Step-by-step explanation:
The question involves calculating the tension in each rope that supports a window washer on a plank. The system can be analyzed using principles of static equilibrium where the sum of forces and the sum of moments (torques) around any point must be zero.
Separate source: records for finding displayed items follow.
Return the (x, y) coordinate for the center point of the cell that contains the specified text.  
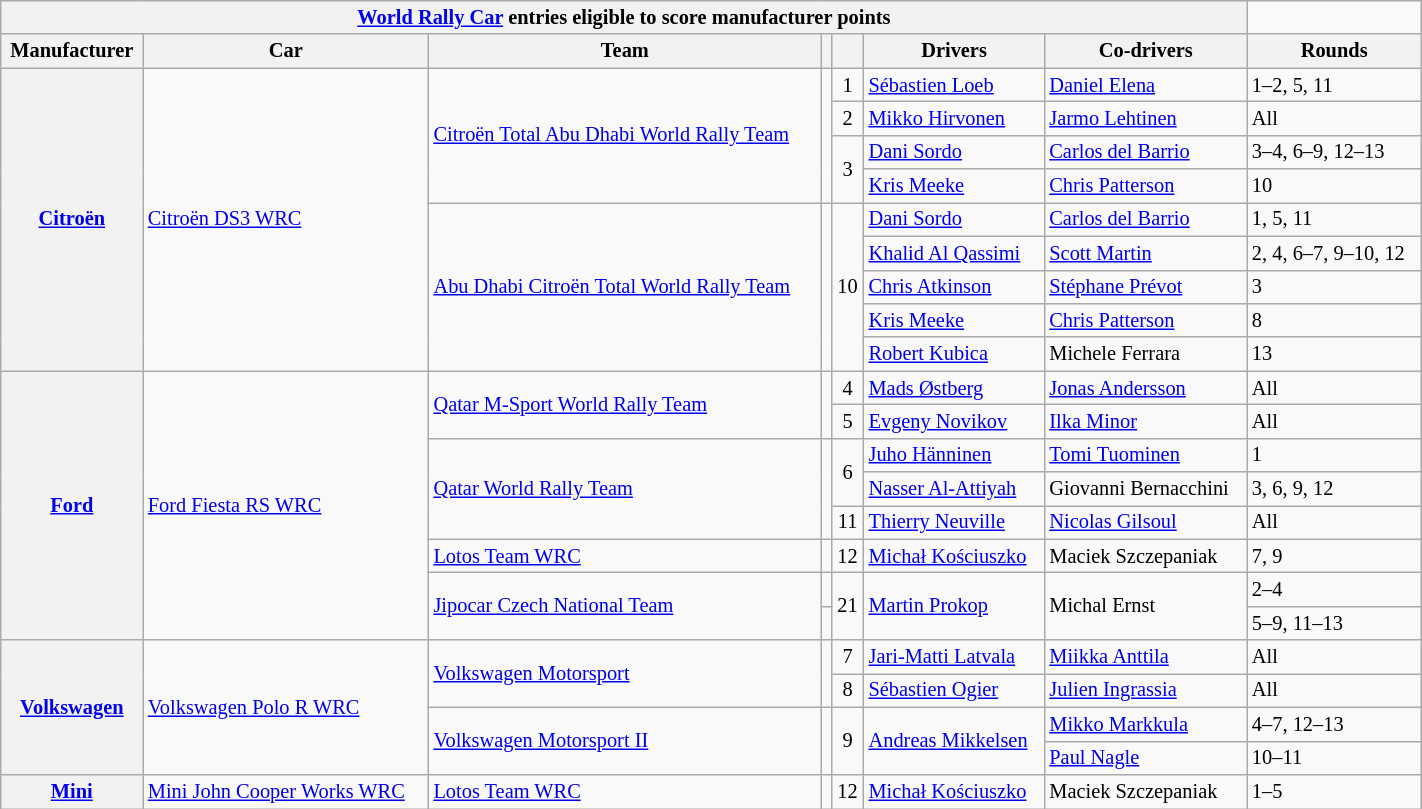
4–7, 12–13 (1334, 724)
Volkswagen (72, 708)
Nasser Al-Attiyah (954, 489)
Volkswagen Polo R WRC (286, 708)
Mini John Cooper Works WRC (286, 791)
1–5 (1334, 791)
Evgeny Novikov (954, 421)
Juho Hänninen (954, 455)
1–2, 5, 11 (1334, 85)
9 (847, 740)
Khalid Al Qassimi (954, 253)
13 (1334, 354)
Citroën DS3 WRC (286, 220)
Michal Ernst (1146, 606)
2, 4, 6–7, 9–10, 12 (1334, 253)
Giovanni Bernacchini (1146, 489)
Tomi Tuominen (1146, 455)
Ilka Minor (1146, 421)
Martin Prokop (954, 606)
Ford Fiesta RS WRC (286, 506)
Paul Nagle (1146, 758)
Robert Kubica (954, 354)
Manufacturer (72, 51)
Qatar M-Sport World Rally Team (626, 404)
Qatar World Rally Team (626, 488)
Mini (72, 791)
Sébastien Loeb (954, 85)
Ford (72, 506)
7 (847, 657)
Andreas Mikkelsen (954, 740)
Team (626, 51)
Daniel Elena (1146, 85)
Mikko Markkula (1146, 724)
2–4 (1334, 589)
11 (847, 522)
World Rally Car entries eligible to score manufacturer points (624, 17)
Drivers (954, 51)
Rounds (1334, 51)
Citroën Total Abu Dhabi World Rally Team (626, 136)
Jipocar Czech National Team (626, 606)
Nicolas Gilsoul (1146, 522)
Volkswagen Motorsport (626, 674)
Scott Martin (1146, 253)
Miikka Anttila (1146, 657)
10–11 (1334, 758)
Sébastien Ogier (954, 690)
1, 5, 11 (1334, 219)
5–9, 11–13 (1334, 623)
5 (847, 421)
Jari-Matti Latvala (954, 657)
6 (847, 472)
Michele Ferrara (1146, 354)
Mikko Hirvonen (954, 118)
Car (286, 51)
Stéphane Prévot (1146, 287)
Chris Atkinson (954, 287)
Mads Østberg (954, 388)
Abu Dhabi Citroën Total World Rally Team (626, 286)
21 (847, 606)
Jarmo Lehtinen (1146, 118)
Jonas Andersson (1146, 388)
3–4, 6–9, 12–13 (1334, 152)
Volkswagen Motorsport II (626, 740)
Thierry Neuville (954, 522)
4 (847, 388)
3, 6, 9, 12 (1334, 489)
7, 9 (1334, 556)
Co-drivers (1146, 51)
2 (847, 118)
Julien Ingrassia (1146, 690)
Citroën (72, 220)
Search for the cell housing the specified text and yield its (x, y) center coordinate. 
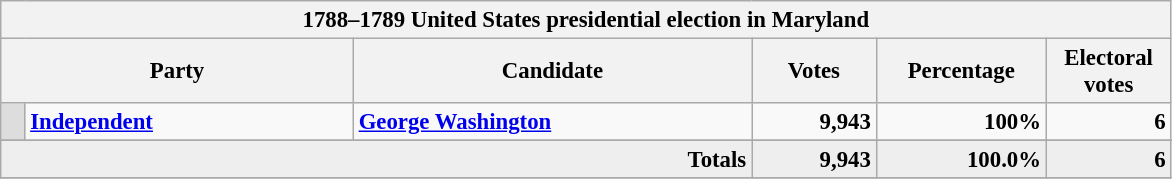
George Washington (552, 122)
1788–1789 United States presidential election in Maryland (586, 20)
100% (961, 122)
Party (178, 72)
Votes (814, 72)
Candidate (552, 72)
100.0% (961, 160)
Totals (376, 160)
Electoral votes (1108, 72)
Percentage (961, 72)
Independent (189, 122)
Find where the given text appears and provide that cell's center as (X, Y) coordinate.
The plank weighs 205 N and the worker weighs 697 N. We can take moments around one end of the plank to find the tension in the rope closest to the worker, which we'll call T1, and use the sum of forces in the vertical direction to find the tension in the other rope, T2.
Let's set up the moments equation around the end of the plank farthest from the worker:
\( T1 * 3.40 m = 205 N * (3.40/2) m + 697 N * 1.03 m \)
Next, solve for T1:
\( T1 = \frac{205 N * 1.7 m + 697 N * 1.03 m}{3.40 m} \)
\( T1 = \frac{348.5 N + 718.91 N}{3.40 m} \)
\( T1 = \frac{1067.41 N}{3.40 m} \)
\( T1 = 313.94 N \)
Now we can find T2 by subtracting T1 from the total weight:
\( T2 = Total Weight - T1 \)
\( T2 = (205 N + 697 N) - 313.94 N \)
\( T2 = 902 N - 313.94 N \)
\( T2 = 588.06 N \)
Therefore, the smaller tension T1 is 313.94 N and the larger tension T2 is 588.06 N.